Hoje em dia, é pouco provável abastecer um carro moderno a combustão com etanol e obter média acima de 18 km/l, nem mesmo rodando na estrada. Porém, um consumo tão baixo, em tese, é tecnicamente viável: há 41 anos, a Volkswagen promoveu uma competição entre 520 taxistas em São Paulo ao volante do então novo Gol a etanol e a dupla vencedora cravou nada menos do que 18,32 km/l.
Segundo anúncio publicado em 1982 pela montadora alemã, os participantes do “Torneio de Economia VW Gol a Álcool” percorreram um percurso de 37,2 km, 85% dos quais em vias urbanas. Propaganda à parte, o que impede o combustível derivado da cana-de-açúcar de atingir tamanho rendimento?
Renato Romio, engenheiro do Instituto Mauá de Tecnologia, explica que as exigências de controle de emissões de poluentes e a tecnologia de motores flex, inexistentes no Brasil mais de quatro décadas atrás, são a justificativa. Em média, hoje o álcool tem consumo 30% maior na comparação com a gasolina e no passado esse percentual era de 15%, aproximadamente, diz o especialista.
Vale destacar que, no passado, o consumidor brasileiro precisava escolher entre veículos movidos exclusivamente a gasolina, etanol ou diesel.
“De fato, nos anos 80 o carro a álcool era muito mais econômico, pois o motor tinha ajuste para trabalhar com mistura pobre, utilizando proporcionalmente menos etanol em relação à quantidade de ar na combustão. Isso permitia na época que o etanol atingisse 85% da eficiência energética da gasolina, contra 70% atualmente”, destaca Romio.
Essa estratégia, acrescenta o engenheiro, era utilizada pela VW e por outras montadoras por conta das características físico-químicas do etanol: por conter oxigênio, ele queima mais rapidamente, mesmo em menor quantidade. Isso ajuda a compensar em parte seu menor poder calorífico na comparação com o combustível fóssil, que não traz oxigênio em sua composição.
Contudo, com a criação do Proconve (Programa de Controle da Poluição do Ar por Veículos Automotores) em meados da década de 1980 e a adoção do catalisador para controle de emissões veiculares a partir do início da década seguinte, o jogo virou contra o álcool.
“Para o catalisador funcionar adequadamente, foi necessário equilibrar a quantidade de ar e etanol para a respectiva queima no motor, o que levou naturalmente a um maior consumo. Ou seja, a mistura passou a ficar mais rica, como já acontecia com a gasolina”, esclarece Renato Romio.
Motor flex também tirou eficiência do etanol
O engenheiro do Instituto Mauá também cita a chegada dos motores flex como um fator determinante para reduzir ainda mais a autonomia com etanol no tanque.

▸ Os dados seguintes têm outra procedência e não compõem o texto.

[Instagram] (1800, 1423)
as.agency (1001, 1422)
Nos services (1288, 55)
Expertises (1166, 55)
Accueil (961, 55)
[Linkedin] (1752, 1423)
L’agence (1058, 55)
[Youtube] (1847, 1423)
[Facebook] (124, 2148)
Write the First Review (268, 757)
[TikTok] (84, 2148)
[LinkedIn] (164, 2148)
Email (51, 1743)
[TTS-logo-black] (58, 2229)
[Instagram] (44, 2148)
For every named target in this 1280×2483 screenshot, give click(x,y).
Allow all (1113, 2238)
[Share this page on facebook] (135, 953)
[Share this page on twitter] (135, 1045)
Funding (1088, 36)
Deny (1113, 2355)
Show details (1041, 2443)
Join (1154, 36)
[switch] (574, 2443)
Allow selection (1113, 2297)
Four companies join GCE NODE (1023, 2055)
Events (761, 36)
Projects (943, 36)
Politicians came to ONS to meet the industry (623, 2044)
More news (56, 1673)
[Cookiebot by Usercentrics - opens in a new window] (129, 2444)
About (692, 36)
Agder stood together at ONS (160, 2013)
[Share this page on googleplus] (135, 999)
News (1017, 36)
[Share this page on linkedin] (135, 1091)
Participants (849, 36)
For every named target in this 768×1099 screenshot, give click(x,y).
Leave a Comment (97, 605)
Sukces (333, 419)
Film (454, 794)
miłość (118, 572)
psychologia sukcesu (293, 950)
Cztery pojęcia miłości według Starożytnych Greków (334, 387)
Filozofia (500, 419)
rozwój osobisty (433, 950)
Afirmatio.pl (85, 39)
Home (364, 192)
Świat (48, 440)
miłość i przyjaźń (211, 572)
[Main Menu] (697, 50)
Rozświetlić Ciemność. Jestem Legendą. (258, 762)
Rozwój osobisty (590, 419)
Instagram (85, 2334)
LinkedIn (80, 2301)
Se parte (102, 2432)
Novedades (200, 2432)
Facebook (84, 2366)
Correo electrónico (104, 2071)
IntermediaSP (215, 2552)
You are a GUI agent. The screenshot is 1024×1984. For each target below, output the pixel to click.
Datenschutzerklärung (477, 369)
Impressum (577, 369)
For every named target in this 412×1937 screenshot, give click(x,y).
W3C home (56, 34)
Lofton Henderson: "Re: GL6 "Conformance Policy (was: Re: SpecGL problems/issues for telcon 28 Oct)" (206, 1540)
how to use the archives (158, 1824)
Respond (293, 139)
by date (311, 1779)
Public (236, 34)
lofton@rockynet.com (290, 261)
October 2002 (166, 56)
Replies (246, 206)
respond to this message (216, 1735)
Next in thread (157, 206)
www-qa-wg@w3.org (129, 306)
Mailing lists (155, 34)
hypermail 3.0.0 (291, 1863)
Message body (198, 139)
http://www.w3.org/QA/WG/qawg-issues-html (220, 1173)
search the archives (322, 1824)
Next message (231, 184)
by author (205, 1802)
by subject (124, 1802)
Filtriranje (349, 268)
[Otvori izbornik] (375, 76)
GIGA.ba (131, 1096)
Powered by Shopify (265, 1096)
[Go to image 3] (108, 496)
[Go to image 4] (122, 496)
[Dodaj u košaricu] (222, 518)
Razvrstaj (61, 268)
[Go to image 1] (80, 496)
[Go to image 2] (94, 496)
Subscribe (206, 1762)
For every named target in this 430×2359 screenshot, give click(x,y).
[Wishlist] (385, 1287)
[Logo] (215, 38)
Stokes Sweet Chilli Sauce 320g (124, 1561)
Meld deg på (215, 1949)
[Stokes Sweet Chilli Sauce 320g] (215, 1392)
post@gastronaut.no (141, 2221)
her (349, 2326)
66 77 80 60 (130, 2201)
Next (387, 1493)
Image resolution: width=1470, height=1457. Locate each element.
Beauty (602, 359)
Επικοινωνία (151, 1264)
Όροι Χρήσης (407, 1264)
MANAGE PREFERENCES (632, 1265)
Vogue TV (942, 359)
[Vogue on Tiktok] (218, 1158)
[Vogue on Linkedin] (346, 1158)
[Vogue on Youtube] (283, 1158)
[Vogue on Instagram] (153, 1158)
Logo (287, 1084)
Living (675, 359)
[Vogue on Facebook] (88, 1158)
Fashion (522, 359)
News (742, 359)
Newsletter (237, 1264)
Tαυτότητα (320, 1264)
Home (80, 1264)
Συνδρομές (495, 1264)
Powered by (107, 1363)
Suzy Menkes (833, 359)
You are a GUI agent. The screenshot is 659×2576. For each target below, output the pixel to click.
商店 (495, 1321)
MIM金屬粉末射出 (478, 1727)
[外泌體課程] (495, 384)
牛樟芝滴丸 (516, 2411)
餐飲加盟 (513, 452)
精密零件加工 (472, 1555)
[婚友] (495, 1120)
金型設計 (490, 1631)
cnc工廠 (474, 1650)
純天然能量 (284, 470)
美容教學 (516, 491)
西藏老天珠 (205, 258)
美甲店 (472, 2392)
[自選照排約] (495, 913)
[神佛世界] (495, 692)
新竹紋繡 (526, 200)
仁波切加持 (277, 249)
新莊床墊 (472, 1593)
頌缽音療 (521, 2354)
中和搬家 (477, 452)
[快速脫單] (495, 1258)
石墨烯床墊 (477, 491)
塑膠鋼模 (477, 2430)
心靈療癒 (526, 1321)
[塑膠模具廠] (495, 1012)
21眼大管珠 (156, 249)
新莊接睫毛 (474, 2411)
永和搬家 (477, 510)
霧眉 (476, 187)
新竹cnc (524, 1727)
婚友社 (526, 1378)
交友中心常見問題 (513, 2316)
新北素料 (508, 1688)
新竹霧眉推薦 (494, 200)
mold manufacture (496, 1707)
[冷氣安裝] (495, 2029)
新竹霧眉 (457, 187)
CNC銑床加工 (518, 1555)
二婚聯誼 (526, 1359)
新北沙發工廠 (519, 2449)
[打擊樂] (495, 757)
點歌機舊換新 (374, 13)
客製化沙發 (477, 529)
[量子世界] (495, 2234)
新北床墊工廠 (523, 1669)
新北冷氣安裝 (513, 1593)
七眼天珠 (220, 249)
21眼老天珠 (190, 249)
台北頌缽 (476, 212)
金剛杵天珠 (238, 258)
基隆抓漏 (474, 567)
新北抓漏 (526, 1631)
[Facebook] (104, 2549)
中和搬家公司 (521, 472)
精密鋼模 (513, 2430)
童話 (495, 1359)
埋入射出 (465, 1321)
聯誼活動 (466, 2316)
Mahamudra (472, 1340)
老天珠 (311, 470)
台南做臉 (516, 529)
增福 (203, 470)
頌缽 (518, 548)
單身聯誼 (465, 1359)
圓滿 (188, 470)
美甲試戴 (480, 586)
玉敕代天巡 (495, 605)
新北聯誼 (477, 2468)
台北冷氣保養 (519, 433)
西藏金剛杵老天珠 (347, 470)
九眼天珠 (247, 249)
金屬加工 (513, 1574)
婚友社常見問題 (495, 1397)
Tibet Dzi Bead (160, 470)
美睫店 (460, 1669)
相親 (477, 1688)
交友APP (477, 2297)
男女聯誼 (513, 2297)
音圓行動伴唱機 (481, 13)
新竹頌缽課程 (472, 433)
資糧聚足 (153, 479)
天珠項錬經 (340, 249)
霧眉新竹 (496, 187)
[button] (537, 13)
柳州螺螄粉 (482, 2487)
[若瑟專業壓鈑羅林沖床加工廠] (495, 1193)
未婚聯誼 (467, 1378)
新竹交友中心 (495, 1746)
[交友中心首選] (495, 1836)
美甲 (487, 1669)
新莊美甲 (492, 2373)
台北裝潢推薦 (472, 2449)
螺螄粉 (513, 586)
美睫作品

De acordo com Romio, o álcool tem melhor rendimento em taxas de compressão mais altas, que são inviabilizadas com gasolina.
Por essa razão, motores flex requerem ajuste para trabalharem com taxa de compressão intermediária – sem contar que hoje a gasolina já traz 27% de álcool na sua formulação.
O meio-termo que viabiliza o abastecimento com qualquer um desses combustíveis, inclusive misturados em qualquer proporção, faz com que nenhum deles renda tudo o que poderia.
A saída seria voltar a oferecer motores movidos apenas a álcool. Há três anos, a antiga FCA, hoje incorporada pela Stellantis, anunciou o desenvolvimento de um motor turbo 100% a etanol, justamente para reduzir a distância para unidades motrizes a gasolina em termos de consumo.
Entretanto, o projeto foi cancelado, supostamente devido à resistência dos consumidores à ideia de depender exclusivamente do derivado da cana – cuja produção está sujeita a entressafras, ao clima, à quantidade de chuvas e ao preço do açúcar, também fabricado a partir dessa planta.
Renato Romio conclui, dizendo que um propulsor dedicado ao álcool, de fato, teria menor consumo na comparação com motores flex, mas sem chegar aos 85% de eficiência ante a gasolina que acontecia 40 anos atrás – quando o catalisador ainda não havia chegado.
“Hoje, um motor a álcool poderia chegar próximo a 80%”.